Na verdade, enquanto Anselmo de Castro defende que os credores reclamantes não podem atacar o crédito exequendo, que se deve dar como certo (Acção Executiva, 269 e seguintes) já Lopes Cardoso opina o contrário, pois entende que os credores reclamantes podem impugnar o crédito exequendo, muito embora, estando o crédito titulado por sentença, só possam fazê-lo pelos fundamentos mencionados nos artigos 813 e 814 do Código de Processo Civil (parte final do n.4 do artigo 866) e ainda, quando o crédito está titulado por sentença homologatória de transacção, conciliação ou confissão, pelos fundamentos que podem servir de base à impugnação desses negócios, nos termos do artigo 301 do Código de
Processo Civil (Manual da Acção Executiva, 3 edição, 512 e 513).
A razão parece estar do lado de Anselmo de Castro, mas, para o fim aqui pretendido, não é necessário tomar partido na controvérsia.

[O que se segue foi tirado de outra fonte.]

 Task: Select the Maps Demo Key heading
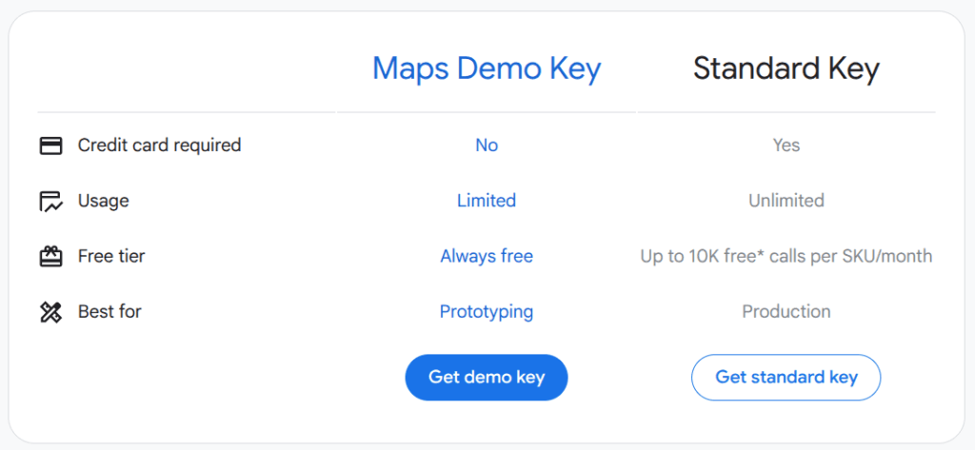click(x=487, y=68)
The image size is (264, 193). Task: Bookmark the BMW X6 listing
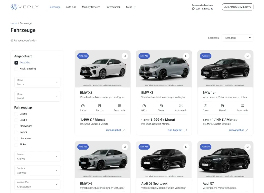coord(125,147)
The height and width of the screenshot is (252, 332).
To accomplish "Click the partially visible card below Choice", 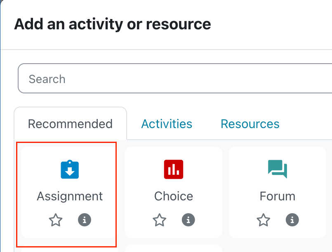I will coord(174,248).
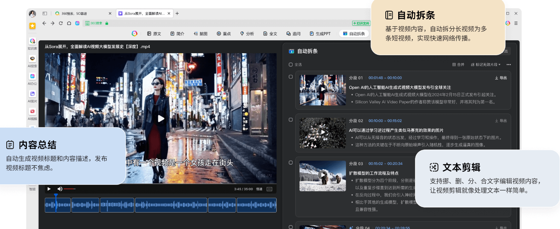This screenshot has height=229, width=560.
Task: Click the red volume slider
Action: (x=70, y=189)
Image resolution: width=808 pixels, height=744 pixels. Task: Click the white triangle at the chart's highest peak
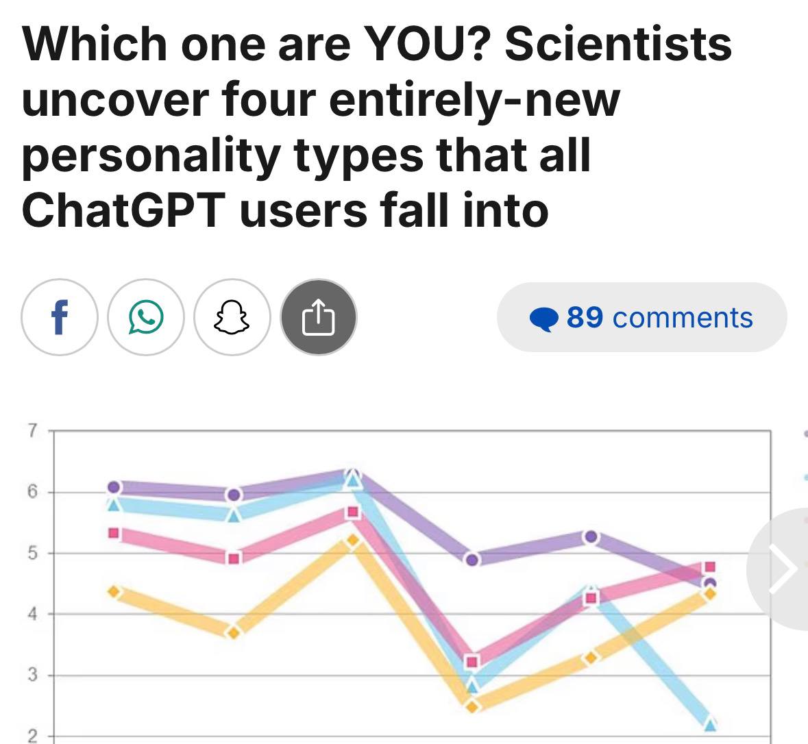pyautogui.click(x=352, y=475)
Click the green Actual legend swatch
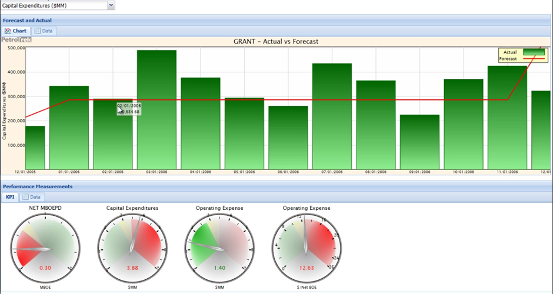The width and height of the screenshot is (553, 294). click(534, 52)
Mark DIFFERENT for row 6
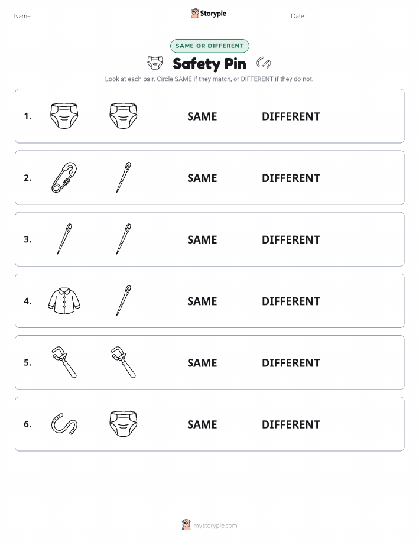 [x=291, y=424]
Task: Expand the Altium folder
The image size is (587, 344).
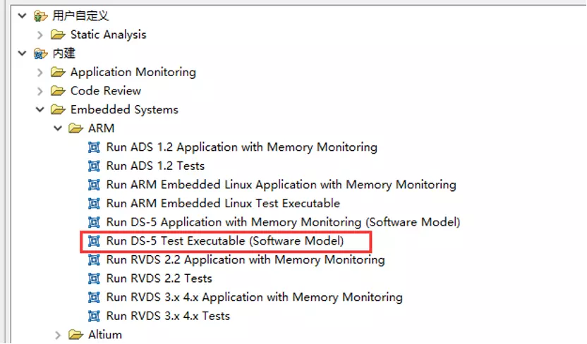Action: coord(58,335)
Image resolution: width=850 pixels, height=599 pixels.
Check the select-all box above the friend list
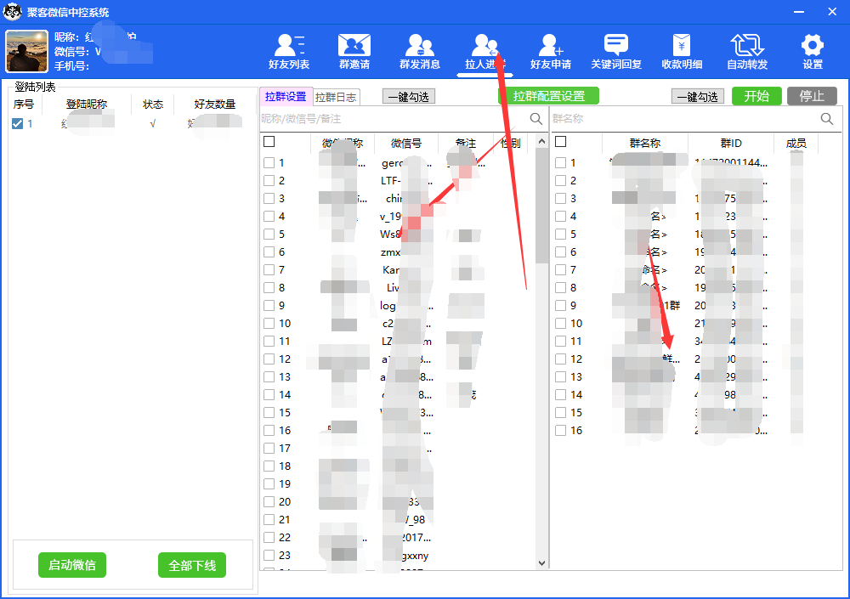(268, 142)
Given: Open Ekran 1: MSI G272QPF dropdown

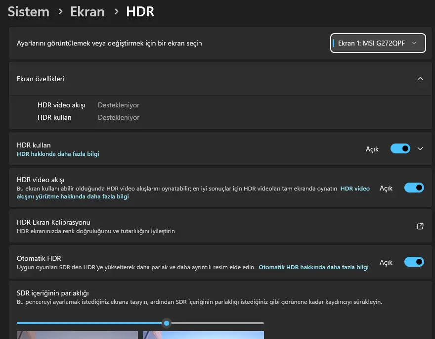Looking at the screenshot, I should pos(378,43).
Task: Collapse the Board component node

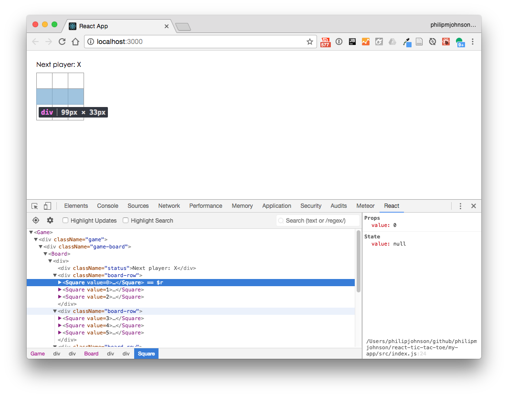Action: pyautogui.click(x=45, y=254)
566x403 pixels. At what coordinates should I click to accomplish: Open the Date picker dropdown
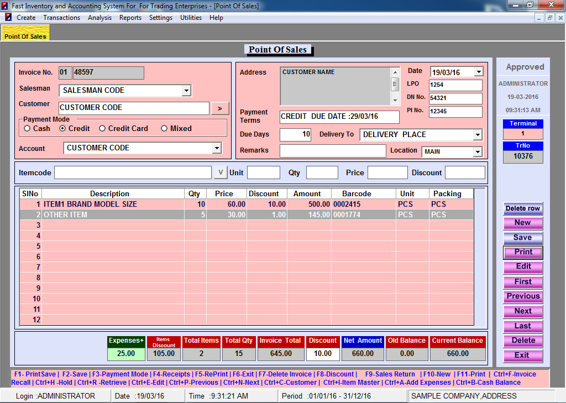coord(478,72)
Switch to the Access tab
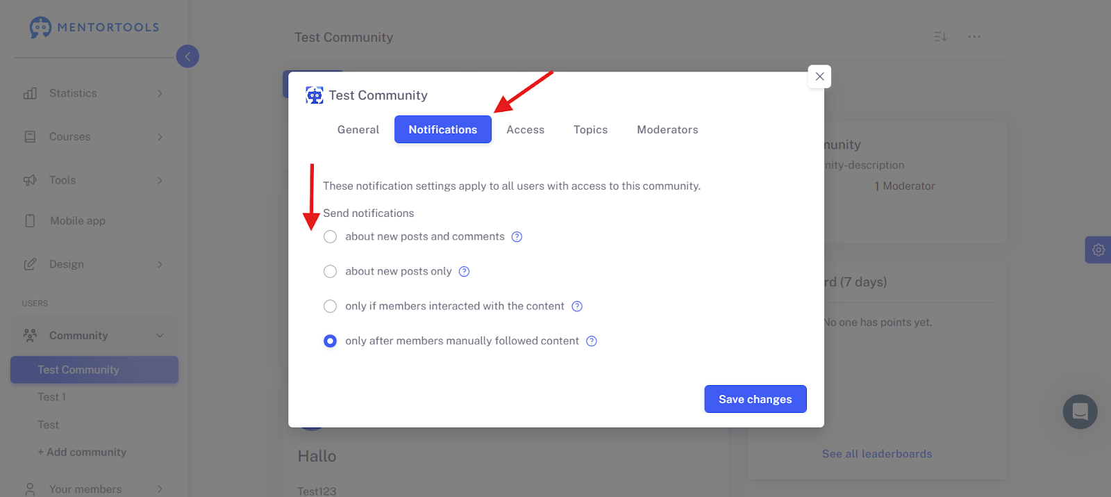Screen dimensions: 1111x497 526,129
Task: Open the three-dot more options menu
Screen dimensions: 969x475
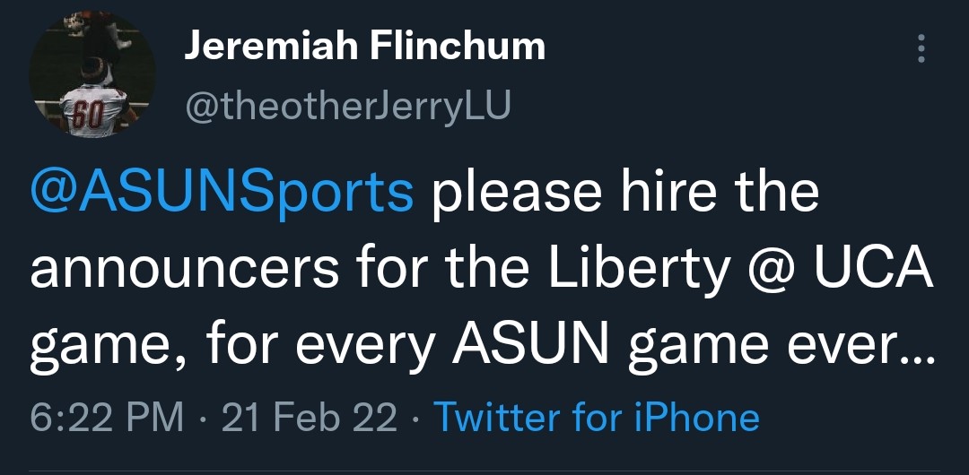Action: click(920, 49)
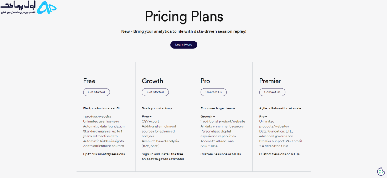
Task: Contact Us about the Pro plan
Action: pyautogui.click(x=214, y=92)
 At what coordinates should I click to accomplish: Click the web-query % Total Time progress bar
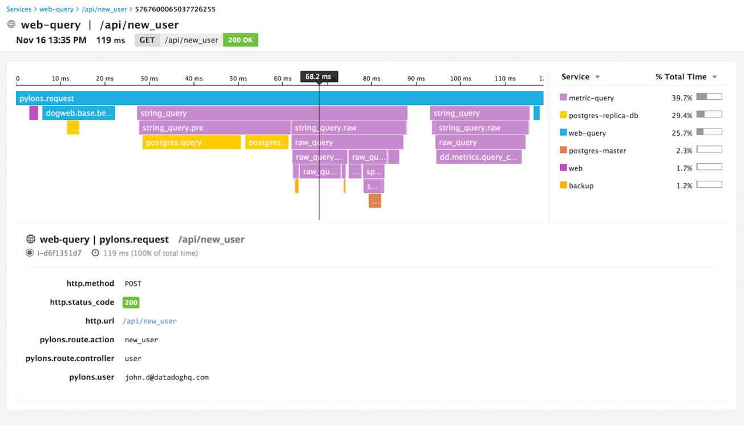click(x=709, y=131)
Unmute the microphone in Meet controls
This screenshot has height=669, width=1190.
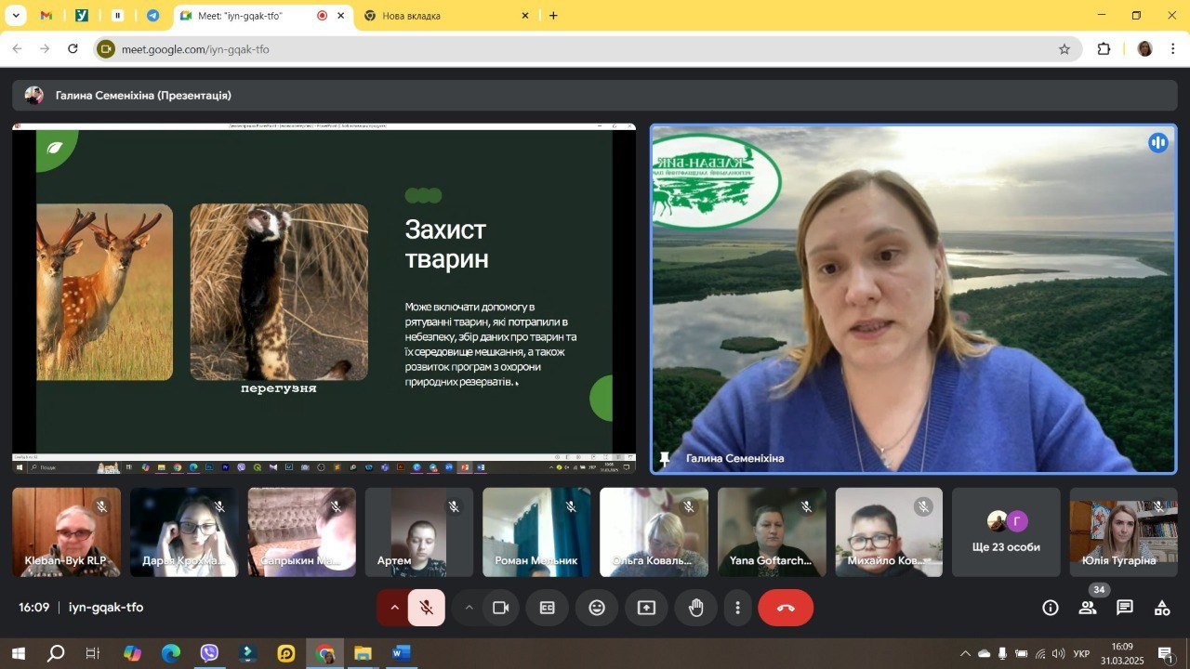tap(427, 608)
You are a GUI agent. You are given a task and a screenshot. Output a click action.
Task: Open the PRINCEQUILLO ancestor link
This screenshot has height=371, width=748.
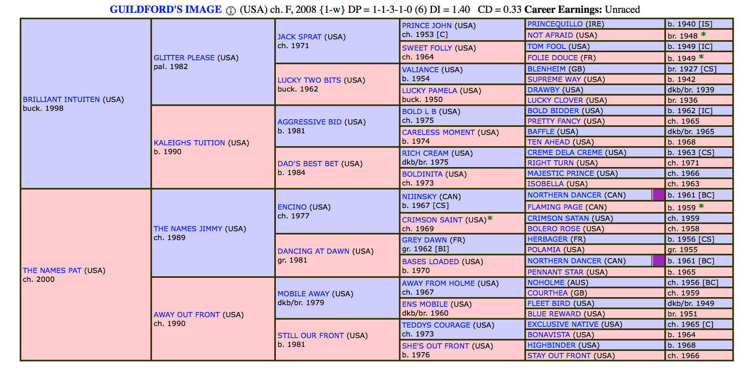[555, 24]
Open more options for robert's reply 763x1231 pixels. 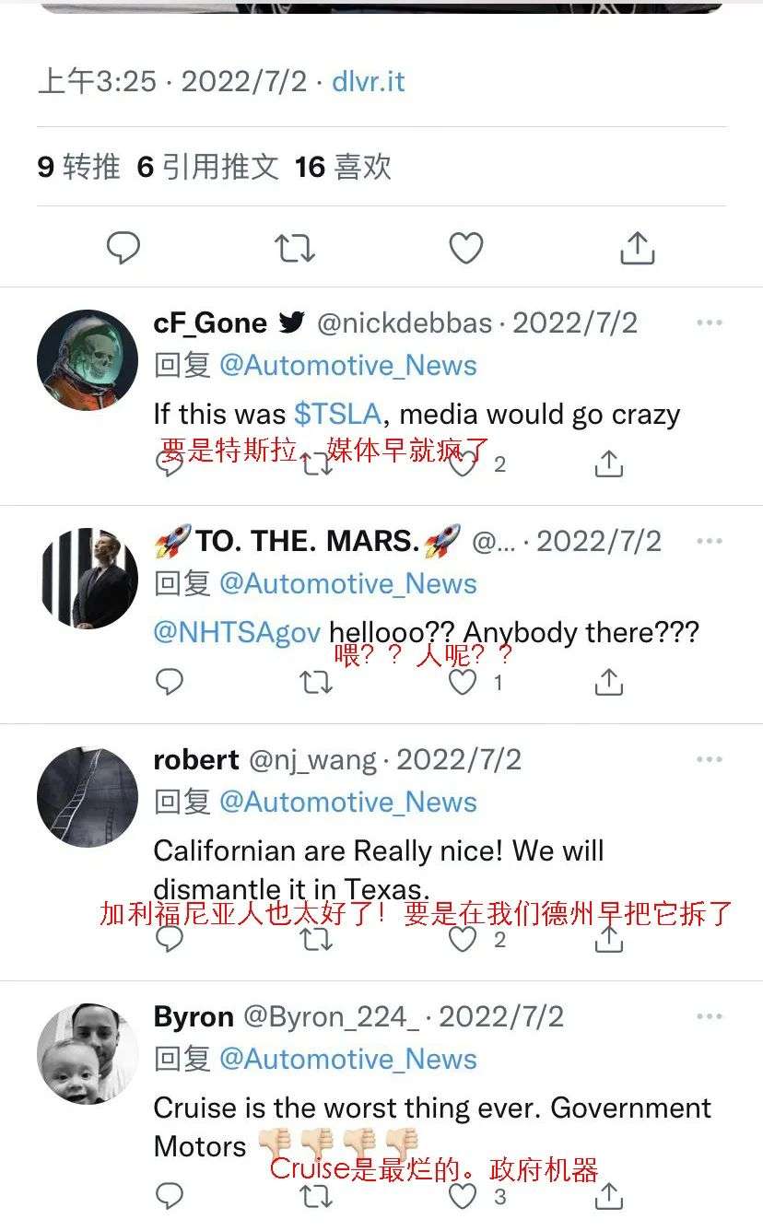[710, 759]
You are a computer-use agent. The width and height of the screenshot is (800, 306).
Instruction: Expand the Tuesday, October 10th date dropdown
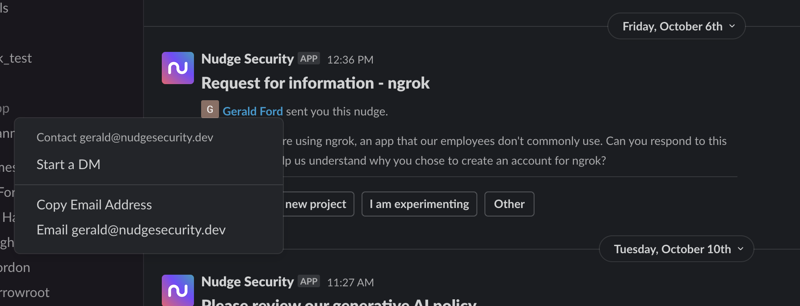pos(676,249)
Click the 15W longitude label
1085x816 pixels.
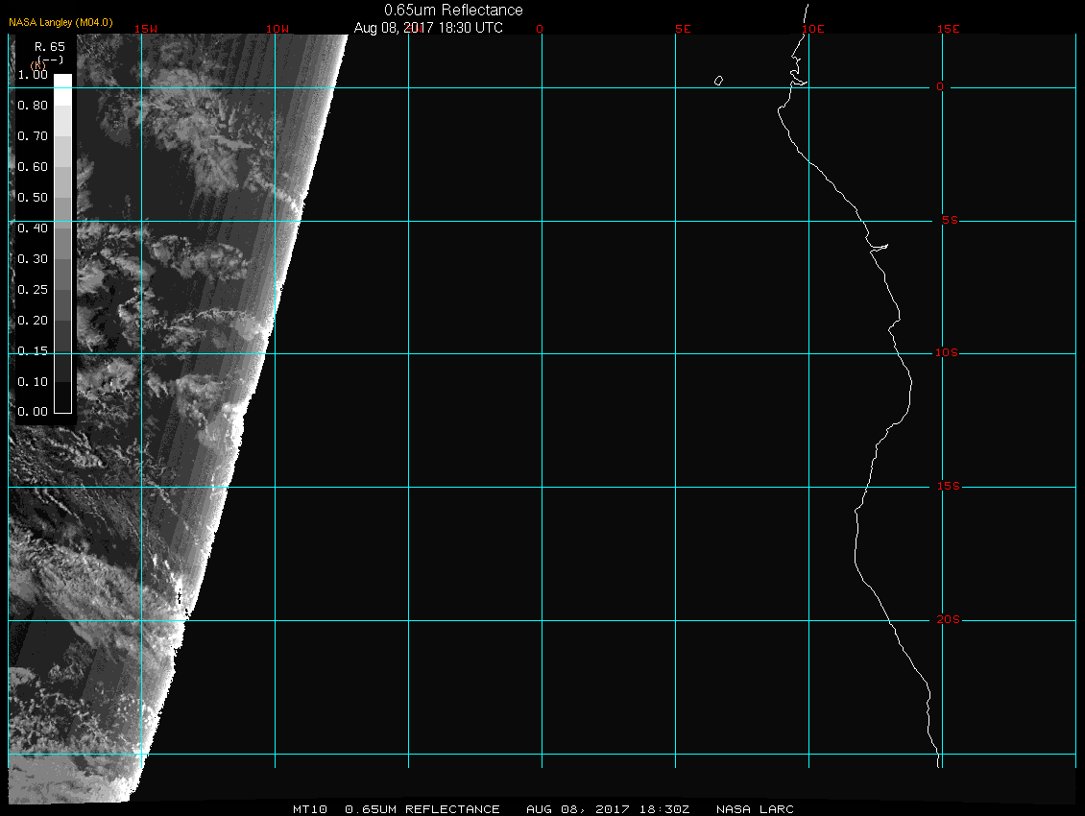147,29
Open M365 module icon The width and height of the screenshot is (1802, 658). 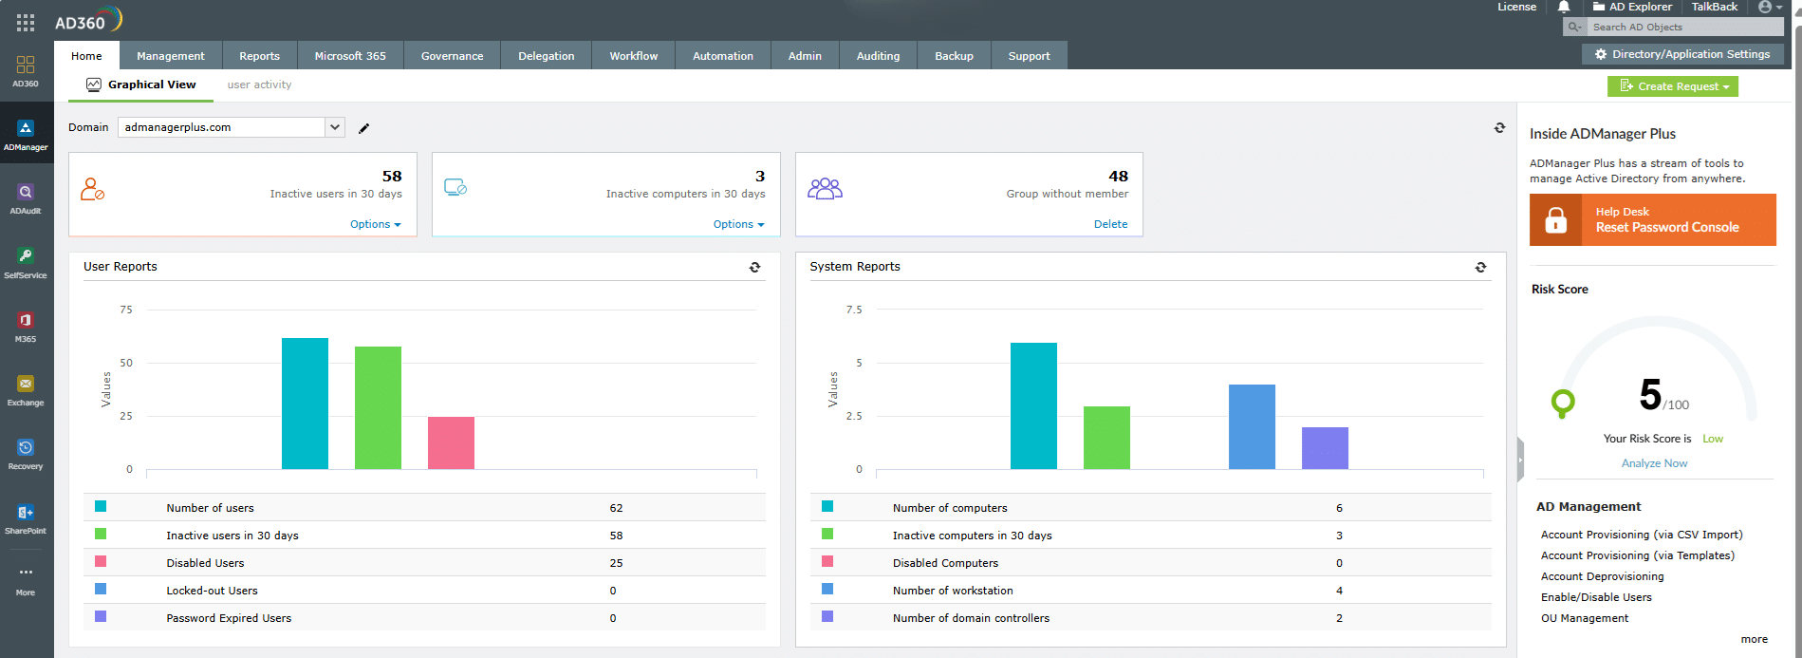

Como hipótese de trabalho, poderá aceitar-se como certa a orientação de Lopes Cardoso, que é a mais favorável à pretensão do recorrente, porém sem adoptar, como este pretende, a interpretação da parte final do n. 4 do artigo 866, segundo o qual a limitação da impugnação aos fundamentos dos artigos 813 e 814 só valeria quanto ao executado e não quanto aos credores reclamantes, dado que semelhante interpretação não tem o menor suporte nem na letra nem no espírito do texto legal em apreço.
Ora, aceite a orientação de Lopes Cardoso ou mesmo a do recorrente, com hipóteses académicas, o certo é que o recorrente nenhuma impugnação fez ao crédito exequendo, no prazo que lhe foi concedido pelo n. 3 do artigo 866.
Assim, deixou passar, ao menos neste processo, o momento adequado para impugnar o crédito exequendo, pelo que, por força do princípio da preclusão dos meios de defesa, lhe é vedado fazê-lo depois, após a sentença de graduação de créditos (Manuel Andrade, Noções Elementares de Processo Civil, edição de 1963, 135 e 354 e seguintes; Antunes Varela, J. Miguel Bezerra, Sampaio e Nora, Manual de Processo Civil, 2 edição, 310 e seguintes). E não se diga em contrário que, não obstante o acabado de referir, sempre o tribunal estava obrigado a conhecer da questão por a nulidade em causa ser de conhecimento oficioso, porquanto, como já acima demonstrámos, tal invalidade não é de conhecimento oficioso.
A posição assumida no presente acórdão é a mesma do recurso n. 80720, em que o relator foi o mesmo.
Também o acórdão do Supremo Tribunal de Justiça de 10 de Outubro de 1989 (Boletim do Ministério da Justiça 390; 363) defendeu as mesmas orientações, salvo no tocante à questão do caso julgado formado pela sentença homologatória relativamente ao credor hipotecário -
- recorrido. Por tudo o exposto, nega-se a revista.
Custas pelo recorrente.

Lisboa, 12 de Janeiro de 1993.
Fernando Fabião;
César Marques; com a declaração de que a sentença homologatória da transacção não constitui caso julgado para o recorrente.
Martins da Costa.
Decisões impugnadas:
I- Sentença, de 7 de Março de 1990 do 12 Juízo Cível de
Lisboa, 2 Secção;
II- Acórdão de 5 de Março de 1992 da Relação de Lisboa.